The area where Elon Musk’s SpaceX company operates on the southern tip of Texas is to officially become a city called Starbase.
Residents approved incorporating a patch of land as the new municipality in an election on Saturday.
Most of the 283 eligible voters are SpaceX employees. Results published online by Cameron County show 212 votes in favour versus six opposed. Billionaire Musk wrote “Starbase, Texas is now a real city!” on his social media platform X.
The new city covers about 1.6 sq miles (3.9 sq km) that was sparsely populated before SpaceX began buying land in the area in 2012.
The city’s government will comprise of a mayor and two commissioners who will have power over planning, taxation and other local issues. But some nearby residents have opposed the measure and accused the company of harming the local environment.
Since SpaceX started buying land in the area, company housing and SpaceX facilities have sprouted up, and Mr Musk has a residence. Other evidence of the tycoon’s presence includes a road called Memes Street and a giant bust of the tycoon himself, which was recently vandalised.
About 500 people are estimated to live nearby.
The possibility of incorporation as a city was rumoured for years before a petition submitted in December 2024 paved the way for Saturday’s vote.
The first mayor of Starbase will be Bobby Peden, a SpaceX vice-president. Peden ran unopposed, as did two other residents with SpaceX ties who will fill the two commissioner seats.
The BBC contacted Mr Peden for comment.
Starbase will be a Type C city – a category of municipality of fewer than 5,000 people and a designation that among other things will allow officials to levy a property tax of up to 1.5%, according to the Texas Municipal League.
A bill currently winding through the Texas state legislature could give the new city’s officials the ability to close a local highway and limit access to nearby Boca Chica Beach and Boca Chica State Park during rocket launches and other company activity.
Currently closures around SpaceX launches are managed by Cameron County, which includes the nearby city of Brownsville and the resort town of South Padre Island.
The result of the vote could set up tussles between county officials and Starbase over access to Boca Chica Beach as SpaceX looks to increase the number of launches at its Texas site from five to 25 per year.
The top official in Cameron County, Judge Eddie Trevino Jr, opposes the state bill that would allow Starbase control over closures.
In recent years Musk has moved many of his operations and corporate headquarters from California to Texas, citing more favourable regulation and his opposition to California’s Democratic Party-dominated politics.
The headquarters of his companies X and Boring are now on the outskirts of Bastrop, a small city near the state capital Austin and about a five-and-a-half-hour drive north of Starbase.

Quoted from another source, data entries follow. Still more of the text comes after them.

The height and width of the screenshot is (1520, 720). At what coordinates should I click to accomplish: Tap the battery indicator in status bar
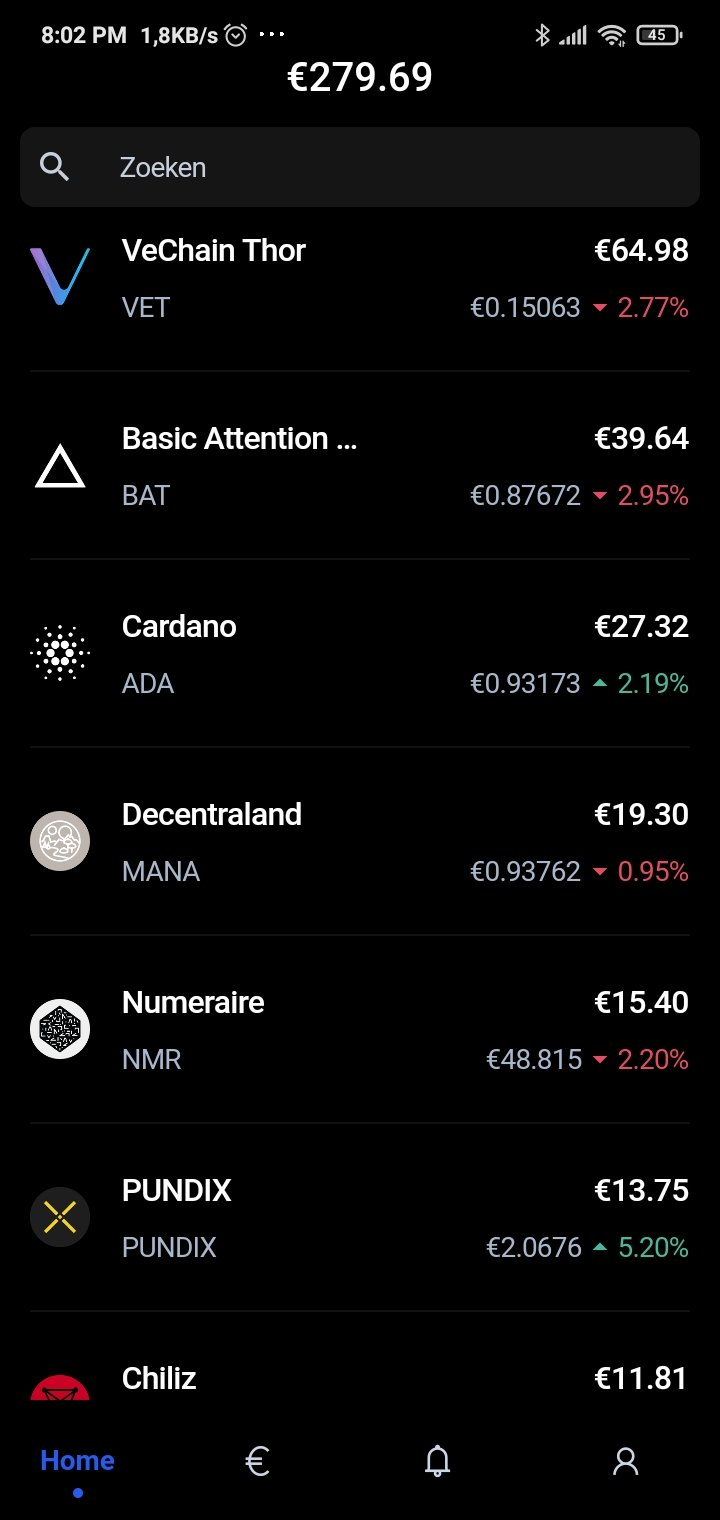pos(660,35)
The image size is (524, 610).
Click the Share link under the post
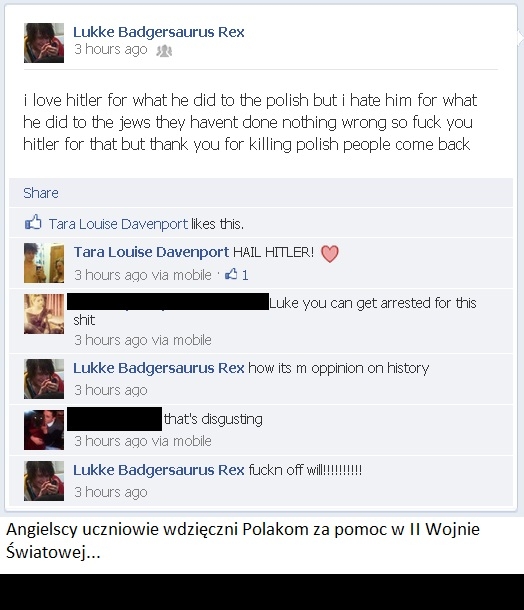point(41,193)
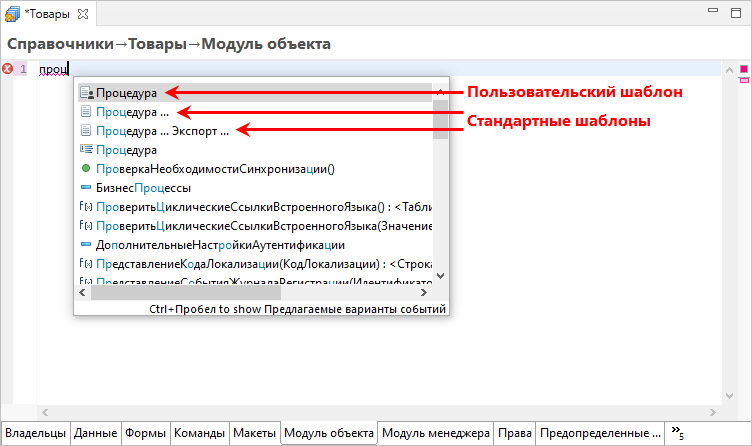
Task: Open the Формы tab
Action: point(145,433)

In contrast with Starbase, the development outside Austin does not include much new housing for company workers – most of whom live in Bastrop or other surrounding communities.
Environmental groups have criticised SpaceX’s impact on nearby wildlife, and say the company has increased light pollution and littered the area with debris from rocket launches.
In 2024 the company was fined nearly $150,000 (£113,000) by the US Environmental Protection Agency and the Texas Commission on Environmental Quality for dumping waste water.
The company has called the fines the result of “disagreements over paperwork” and maintains it follows environmental laws. The BBC approached SpaceX for comment.